Like a liberal mirror of Salafism, progressive Muslim hermeneutics confidently tells us which methods of interpretation transcend interpretation and which ones have strayed from the pure origins. Like the Salafiyya, progressives plant their flag on the origins of Islam, present themselves as heirs to the Qur’an’s truest spirit, and condemn various traditional authorities as innovators and corruptors. While calling our attention to the Qur’an’s multiplicity of meanings and the subjectivity of interpretation, progressivists nonetheless tend to make proclamations against those whom they accuse of having read the Qur’an wrong. Even when celebrating the individual reader as the true locus of meaning, these emancipators of texts can be as hegemonic and authoritarian as the most rigid literalists, and their flexing of Western academic training and literary theories can execute power plays just as much as mystical hierarchies do appeals to capitalized “Tradition.”

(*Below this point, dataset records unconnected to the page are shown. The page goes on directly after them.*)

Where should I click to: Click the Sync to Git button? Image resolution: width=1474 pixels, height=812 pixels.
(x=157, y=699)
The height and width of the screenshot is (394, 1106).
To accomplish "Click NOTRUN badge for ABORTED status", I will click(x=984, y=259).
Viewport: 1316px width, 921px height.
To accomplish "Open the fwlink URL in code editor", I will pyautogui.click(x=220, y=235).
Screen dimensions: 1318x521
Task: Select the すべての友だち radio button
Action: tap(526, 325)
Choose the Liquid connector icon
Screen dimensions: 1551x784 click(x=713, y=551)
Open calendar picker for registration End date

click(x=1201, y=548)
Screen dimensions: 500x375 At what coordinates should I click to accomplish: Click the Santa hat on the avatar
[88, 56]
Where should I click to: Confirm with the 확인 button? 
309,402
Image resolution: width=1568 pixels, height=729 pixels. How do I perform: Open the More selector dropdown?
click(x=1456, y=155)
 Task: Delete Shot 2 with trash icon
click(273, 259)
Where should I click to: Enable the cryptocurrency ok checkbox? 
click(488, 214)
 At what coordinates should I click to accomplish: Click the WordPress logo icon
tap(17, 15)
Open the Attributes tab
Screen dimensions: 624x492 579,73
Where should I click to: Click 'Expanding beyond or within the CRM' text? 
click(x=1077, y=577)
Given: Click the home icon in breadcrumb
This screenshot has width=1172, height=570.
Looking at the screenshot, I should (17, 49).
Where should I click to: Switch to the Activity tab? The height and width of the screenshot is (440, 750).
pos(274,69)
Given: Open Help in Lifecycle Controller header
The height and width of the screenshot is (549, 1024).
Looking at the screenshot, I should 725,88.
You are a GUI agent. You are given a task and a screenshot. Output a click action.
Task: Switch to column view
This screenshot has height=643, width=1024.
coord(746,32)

There’s a political stake here, as the progressivist reform project cannot be neutral in matters of empire. Progressive Muslim hermeneutics happens to hare some overlap with the agendas of forces such as the RAND Corporation., the conservative think-tank that associated close observation of Muslim rituals (such as prayer and fasting) and behavioral codes (such as hijab) with “backwardness and under-development, which in turn are the breeding ground for social and political problems of all sorts.” The RAND Corporation has advocated for Muslims to be restrained in their approach to the Qur’an, namely, to be fed new methods of reading that would disenfranchise traditional institutions and modes of authority, creating a new kind of Muslim. Because the Qur’an says much less in terms of rituals and embodied practices than the hadith corpus, Qur’an only Islam ( particularly when the Qur’an is read with what Sabah Mahood has called ‘secular hermeneutics) can more effectively produce the kind of liberal, rational, autonomous, Protestantized Muslim that RAND Corporations want to see…

Various parties make claims that the Qur’an is inherently liberatory or oppressive or progressive or violent. The lived reality of language says that the Qur’an is inherently nothing but uncontrollable…



Here's the pivot point, after a long historiographical prologue: Malcolm, Sunna, Hadith, Hanbal, al-Afghani, crystallization of the Salif in the 1920S, Cold War, 5 Percenters:
" If I'm a stranger to myself , If I'm a product of unknown ancestors, I can't know my lord. So I stare at the big flowcharts of names and these arrows of influence pointing in all directions, trying to tie my religion together ,seeing not an Islam of eternal consistency but only something frail and vulnerable, subject to whatever causes history to move; and it has me wondering about the options for a fundamentalism that looks like apostasy, in which Islam can only come to me as side effects, instabilities, fragments, random molecules, brokenness and rupture and cross-fertilization forever, nothing staying in place, forever new empires promoting new books."
[Is this sad? Malcolm X was alive- moving through the vortex of history but now he's dead, finished, nothing more to say about himself. He weeps ,like David Bowie, 'everybody knows me now'. The eternal repose. The infinite 'fuck you' to the living.]

 "Why I am a Salafi" by Michael Muhammad Knight



1 comment:

  1. The Prophet is not waiting to be discovered in his true form and unburied. He does not preexist us, but appears with a new body in every point of departure, every break, every disorder, every unacceptable innovation, every hybridization. Islam is what happens tomorrow.